Sunday, September 23, 2012

By The Light Of The Silvery Moonflower

Autumn unfurled itself in the waning afternoon sunlight yesterday, coming to life in the spiraled blossoms of the moonflower vine (ipomoea alba) that opened up to star-kissed flouncy petals.  It was as if flower fairies, hidden deep inside the heart-shaped leaves of this magical vine suddenly decided to celebrate the changing of the seasons by twirling their celestial moonflower skirts in the unpredictable breeze coming from the southwest, which usually means rain, here at Blooming Hill.

Billowy clouds in shades from crisp-white to soft-grey skipped across the blue sky in an effort to keep up with the finicky breeze.  Dressed in their finest cotton-candy outfits, the clouds greeted the newborn Fall and kept the moonflower blossoms well protected under dappled sunlight through the late afternoon.  All the while, the unseen fairies flitted in and out of the vine, for they were just getting started.


Evening came and still, with no rain in sight, more fairy-like moonflowers came out to dance, twirling their skirts as the dark night crept in.  The moon, itself, was nowhere to be found, hiding behind the burgeoning cloud cover that lingered to enjoy the company of the twilight gardens.  Still, the moonflowers called out by releasing their sweet perfume while dreaming of love, (as their meaning implies in the language of flowers).  The flower fairies wrapped themselves in the creamy-sheer moonflower petals with emerald-green leaves for capes, too protect them against the chill of the evening, in preparation for their nighttime Fall Gala.
Moonflowers claim their name because they appear in the late afternoon, showing off their full, round figures, so similar to the full moon and yet, possessing their own beauty.  They stay open, dancing the night away through the misty dawn before they fold up their petal skirts, leaving the sunlight to their cousins, the Morning Glories, who while away the quickening days.  Each moonflower blooms only once yet, their brilliance requires nothing more than their own radiance to glow in the garden.  Again, so much like their mentor, the full moon on a clear black night.

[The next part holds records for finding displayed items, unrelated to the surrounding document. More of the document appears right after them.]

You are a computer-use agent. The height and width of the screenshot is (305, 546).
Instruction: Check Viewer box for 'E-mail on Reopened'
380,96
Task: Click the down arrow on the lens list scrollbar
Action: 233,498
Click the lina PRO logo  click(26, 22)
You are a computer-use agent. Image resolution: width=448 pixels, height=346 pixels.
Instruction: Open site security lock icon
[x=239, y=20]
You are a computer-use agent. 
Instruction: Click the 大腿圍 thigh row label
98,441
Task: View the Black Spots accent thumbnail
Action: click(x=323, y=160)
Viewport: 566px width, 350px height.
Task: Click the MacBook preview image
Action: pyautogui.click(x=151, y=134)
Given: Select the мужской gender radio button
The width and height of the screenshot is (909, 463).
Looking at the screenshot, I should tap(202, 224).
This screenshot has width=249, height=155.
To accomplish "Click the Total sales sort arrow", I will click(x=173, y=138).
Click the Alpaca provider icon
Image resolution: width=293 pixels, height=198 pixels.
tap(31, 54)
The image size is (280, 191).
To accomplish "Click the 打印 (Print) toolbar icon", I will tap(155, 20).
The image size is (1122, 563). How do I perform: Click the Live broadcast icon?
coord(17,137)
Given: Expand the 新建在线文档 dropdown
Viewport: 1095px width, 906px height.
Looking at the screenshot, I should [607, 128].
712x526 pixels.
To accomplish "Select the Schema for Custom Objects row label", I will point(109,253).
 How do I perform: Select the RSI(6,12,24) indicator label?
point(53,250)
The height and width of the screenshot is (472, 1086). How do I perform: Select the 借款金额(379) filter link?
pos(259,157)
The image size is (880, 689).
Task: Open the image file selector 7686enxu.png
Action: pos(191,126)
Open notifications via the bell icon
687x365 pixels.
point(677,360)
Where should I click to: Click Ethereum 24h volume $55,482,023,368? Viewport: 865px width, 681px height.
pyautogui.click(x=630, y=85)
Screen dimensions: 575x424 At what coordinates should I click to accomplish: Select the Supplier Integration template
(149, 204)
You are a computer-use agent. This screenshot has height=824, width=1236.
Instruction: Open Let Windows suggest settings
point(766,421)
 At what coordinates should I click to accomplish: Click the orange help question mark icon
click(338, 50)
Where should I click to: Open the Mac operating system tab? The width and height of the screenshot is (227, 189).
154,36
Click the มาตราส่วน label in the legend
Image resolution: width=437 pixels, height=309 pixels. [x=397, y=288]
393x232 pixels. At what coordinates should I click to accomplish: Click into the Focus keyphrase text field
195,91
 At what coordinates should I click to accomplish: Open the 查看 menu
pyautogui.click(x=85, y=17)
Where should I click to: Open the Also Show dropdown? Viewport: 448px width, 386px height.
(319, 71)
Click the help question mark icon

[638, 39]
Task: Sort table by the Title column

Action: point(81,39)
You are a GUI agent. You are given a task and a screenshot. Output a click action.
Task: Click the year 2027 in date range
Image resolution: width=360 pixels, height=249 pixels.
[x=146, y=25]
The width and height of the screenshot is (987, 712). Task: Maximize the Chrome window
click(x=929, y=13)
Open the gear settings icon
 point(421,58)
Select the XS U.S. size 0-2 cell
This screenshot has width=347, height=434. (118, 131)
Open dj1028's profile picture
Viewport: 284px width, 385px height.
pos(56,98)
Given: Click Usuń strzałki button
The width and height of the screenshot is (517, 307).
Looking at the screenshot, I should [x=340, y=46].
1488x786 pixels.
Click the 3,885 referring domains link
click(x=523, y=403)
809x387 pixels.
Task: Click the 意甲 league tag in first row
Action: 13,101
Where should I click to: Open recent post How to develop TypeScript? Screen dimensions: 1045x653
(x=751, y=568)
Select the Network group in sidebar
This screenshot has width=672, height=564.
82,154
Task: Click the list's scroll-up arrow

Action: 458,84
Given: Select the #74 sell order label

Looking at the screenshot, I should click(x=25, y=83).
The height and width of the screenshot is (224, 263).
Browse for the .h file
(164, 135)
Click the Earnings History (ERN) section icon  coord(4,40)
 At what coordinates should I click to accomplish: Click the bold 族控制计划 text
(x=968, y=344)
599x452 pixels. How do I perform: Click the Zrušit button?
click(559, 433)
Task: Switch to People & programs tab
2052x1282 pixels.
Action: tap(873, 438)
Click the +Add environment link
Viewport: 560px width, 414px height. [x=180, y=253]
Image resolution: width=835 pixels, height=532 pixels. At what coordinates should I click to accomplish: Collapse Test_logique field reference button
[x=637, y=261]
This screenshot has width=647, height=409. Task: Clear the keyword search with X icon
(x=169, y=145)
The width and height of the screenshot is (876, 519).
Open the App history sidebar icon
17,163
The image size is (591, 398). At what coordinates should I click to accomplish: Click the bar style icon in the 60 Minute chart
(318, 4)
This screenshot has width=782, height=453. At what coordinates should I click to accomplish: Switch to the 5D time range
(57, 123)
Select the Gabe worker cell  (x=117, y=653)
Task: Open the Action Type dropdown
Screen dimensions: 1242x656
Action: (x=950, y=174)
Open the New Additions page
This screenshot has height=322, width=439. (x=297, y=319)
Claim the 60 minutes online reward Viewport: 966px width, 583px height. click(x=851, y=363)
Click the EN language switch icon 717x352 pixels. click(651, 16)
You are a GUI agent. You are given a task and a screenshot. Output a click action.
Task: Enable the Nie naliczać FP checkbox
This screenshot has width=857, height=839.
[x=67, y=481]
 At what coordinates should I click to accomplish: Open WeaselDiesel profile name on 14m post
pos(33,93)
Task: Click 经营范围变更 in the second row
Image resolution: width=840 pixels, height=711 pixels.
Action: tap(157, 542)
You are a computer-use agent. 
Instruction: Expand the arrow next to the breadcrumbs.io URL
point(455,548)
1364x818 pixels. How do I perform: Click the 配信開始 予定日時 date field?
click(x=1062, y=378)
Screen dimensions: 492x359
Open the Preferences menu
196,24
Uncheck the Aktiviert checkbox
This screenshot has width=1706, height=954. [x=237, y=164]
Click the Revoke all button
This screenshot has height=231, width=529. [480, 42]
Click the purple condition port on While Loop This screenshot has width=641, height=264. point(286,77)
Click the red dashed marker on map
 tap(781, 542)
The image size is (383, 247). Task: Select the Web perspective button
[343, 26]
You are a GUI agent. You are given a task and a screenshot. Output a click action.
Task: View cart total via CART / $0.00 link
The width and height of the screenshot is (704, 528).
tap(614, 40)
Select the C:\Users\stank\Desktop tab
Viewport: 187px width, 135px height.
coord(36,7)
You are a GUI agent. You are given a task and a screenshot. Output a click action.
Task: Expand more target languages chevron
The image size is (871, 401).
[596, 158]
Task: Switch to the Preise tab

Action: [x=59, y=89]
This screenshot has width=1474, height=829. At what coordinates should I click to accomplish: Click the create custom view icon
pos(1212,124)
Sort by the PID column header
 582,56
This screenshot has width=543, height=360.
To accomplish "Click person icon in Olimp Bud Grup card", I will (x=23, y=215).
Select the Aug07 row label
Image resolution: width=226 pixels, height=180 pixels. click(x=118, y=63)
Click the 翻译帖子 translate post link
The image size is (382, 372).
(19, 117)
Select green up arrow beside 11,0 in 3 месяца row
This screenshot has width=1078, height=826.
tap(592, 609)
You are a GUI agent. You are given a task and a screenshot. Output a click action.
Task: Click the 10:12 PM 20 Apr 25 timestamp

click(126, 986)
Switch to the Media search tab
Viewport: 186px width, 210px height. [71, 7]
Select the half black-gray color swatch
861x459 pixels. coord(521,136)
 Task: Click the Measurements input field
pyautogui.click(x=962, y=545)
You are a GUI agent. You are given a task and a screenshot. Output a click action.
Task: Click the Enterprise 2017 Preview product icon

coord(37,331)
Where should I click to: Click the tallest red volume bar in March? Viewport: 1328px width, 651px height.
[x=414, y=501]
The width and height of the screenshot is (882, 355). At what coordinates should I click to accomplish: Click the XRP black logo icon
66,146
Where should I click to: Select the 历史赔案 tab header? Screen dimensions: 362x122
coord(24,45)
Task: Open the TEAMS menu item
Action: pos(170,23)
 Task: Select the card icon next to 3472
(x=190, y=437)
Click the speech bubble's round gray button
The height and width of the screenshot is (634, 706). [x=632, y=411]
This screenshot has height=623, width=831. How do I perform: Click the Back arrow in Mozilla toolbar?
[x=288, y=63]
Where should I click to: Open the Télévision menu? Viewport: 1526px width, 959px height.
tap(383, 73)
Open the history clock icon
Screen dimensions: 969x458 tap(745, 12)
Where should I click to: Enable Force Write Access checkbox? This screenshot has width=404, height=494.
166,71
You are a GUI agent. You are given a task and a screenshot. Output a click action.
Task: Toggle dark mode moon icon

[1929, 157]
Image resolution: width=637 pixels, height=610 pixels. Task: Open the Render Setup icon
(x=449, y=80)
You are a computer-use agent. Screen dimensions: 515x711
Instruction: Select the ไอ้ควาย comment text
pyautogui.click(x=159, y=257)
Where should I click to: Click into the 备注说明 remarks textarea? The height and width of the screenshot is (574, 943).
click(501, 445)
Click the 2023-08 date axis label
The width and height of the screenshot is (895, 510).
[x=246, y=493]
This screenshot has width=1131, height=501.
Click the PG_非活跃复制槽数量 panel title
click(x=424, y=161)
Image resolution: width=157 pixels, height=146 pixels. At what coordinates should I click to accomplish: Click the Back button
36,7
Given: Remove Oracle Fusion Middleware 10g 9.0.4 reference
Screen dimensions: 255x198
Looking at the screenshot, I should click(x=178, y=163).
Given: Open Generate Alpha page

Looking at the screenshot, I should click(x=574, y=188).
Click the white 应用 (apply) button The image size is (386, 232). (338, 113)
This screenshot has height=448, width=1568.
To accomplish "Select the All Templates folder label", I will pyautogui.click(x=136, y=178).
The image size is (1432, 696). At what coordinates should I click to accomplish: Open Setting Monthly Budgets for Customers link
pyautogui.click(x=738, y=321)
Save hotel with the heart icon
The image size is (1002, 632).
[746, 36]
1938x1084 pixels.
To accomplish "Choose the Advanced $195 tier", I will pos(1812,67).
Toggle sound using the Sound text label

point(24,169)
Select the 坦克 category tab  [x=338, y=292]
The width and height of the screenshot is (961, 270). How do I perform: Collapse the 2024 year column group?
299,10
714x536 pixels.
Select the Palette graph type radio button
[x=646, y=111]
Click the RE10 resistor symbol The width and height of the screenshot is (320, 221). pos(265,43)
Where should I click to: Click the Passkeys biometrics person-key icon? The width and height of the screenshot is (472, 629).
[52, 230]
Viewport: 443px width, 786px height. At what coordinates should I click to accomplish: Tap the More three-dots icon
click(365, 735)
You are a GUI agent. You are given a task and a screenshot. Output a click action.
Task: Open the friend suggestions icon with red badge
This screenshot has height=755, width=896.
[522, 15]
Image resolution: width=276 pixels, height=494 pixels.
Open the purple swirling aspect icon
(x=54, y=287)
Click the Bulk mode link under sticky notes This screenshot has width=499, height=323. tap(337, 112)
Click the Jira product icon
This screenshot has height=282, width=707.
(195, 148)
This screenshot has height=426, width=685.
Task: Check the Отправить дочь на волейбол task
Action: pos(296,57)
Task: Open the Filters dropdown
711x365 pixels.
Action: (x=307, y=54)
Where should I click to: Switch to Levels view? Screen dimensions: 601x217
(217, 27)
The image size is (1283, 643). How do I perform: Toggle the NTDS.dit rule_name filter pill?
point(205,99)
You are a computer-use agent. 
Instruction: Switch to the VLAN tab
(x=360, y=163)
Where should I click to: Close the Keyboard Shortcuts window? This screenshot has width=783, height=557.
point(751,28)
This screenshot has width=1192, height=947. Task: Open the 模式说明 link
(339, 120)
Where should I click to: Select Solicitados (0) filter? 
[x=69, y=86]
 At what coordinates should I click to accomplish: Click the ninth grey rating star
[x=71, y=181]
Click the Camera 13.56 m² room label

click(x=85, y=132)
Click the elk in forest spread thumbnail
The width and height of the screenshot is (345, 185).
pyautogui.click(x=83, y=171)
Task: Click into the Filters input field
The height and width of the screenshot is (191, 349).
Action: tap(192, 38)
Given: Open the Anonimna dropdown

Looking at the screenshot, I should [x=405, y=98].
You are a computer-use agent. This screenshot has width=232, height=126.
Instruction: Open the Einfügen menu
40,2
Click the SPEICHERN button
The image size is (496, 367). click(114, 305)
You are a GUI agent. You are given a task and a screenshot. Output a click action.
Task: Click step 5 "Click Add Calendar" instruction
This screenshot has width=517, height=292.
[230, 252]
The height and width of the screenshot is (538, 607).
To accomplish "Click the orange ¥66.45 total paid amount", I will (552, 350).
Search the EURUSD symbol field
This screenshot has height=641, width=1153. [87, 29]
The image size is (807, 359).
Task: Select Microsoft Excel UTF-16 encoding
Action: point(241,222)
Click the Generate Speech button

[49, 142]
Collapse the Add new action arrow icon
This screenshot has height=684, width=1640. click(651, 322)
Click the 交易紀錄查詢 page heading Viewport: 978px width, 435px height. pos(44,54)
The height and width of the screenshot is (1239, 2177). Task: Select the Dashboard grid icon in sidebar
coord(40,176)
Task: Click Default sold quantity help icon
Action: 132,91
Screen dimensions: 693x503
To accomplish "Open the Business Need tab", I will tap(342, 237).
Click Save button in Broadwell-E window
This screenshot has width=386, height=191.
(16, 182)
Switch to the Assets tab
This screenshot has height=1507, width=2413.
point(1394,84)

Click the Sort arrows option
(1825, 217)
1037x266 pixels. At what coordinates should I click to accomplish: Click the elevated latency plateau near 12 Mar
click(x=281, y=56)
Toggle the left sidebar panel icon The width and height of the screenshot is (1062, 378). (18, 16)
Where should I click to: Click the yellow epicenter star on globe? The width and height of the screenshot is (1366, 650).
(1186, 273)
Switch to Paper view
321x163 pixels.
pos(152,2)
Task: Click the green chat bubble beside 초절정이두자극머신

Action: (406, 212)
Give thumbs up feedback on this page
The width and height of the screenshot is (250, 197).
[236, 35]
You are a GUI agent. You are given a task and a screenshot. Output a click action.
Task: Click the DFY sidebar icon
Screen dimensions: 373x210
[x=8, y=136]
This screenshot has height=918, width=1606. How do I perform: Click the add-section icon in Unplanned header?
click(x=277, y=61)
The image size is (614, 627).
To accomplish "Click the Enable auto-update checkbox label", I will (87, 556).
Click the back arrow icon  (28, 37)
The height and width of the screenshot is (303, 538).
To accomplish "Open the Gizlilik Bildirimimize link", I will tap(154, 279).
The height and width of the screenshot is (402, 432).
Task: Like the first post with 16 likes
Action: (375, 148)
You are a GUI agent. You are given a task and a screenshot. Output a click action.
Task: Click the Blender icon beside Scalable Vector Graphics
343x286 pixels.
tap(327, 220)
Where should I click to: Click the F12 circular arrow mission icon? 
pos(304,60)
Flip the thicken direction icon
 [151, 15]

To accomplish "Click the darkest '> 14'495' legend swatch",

So, caught up in all of their enchanting revelry, I took their pictures by the light of their own silvery-ness and, they smiled back at me in all of their grandeur, basking in the glow of the cool autumn evening and bidding farewell to the long, hot summer.

1 comment:

  1. Oh, those heart-shaped leaves!♥

    When I hear "moonflower" I am reminded of one of the "Land Before Time" videos, where they needed the moonflower to heal the sickness that afflicted one of the grandfather dinosaurs. So of course I couldn't help but smile at this post. :)

    We've had some yellow moons hanging low in the sky here, thanks to smoke from the fires in the central part of the state. Your brilliant white moonflowers are beautiful.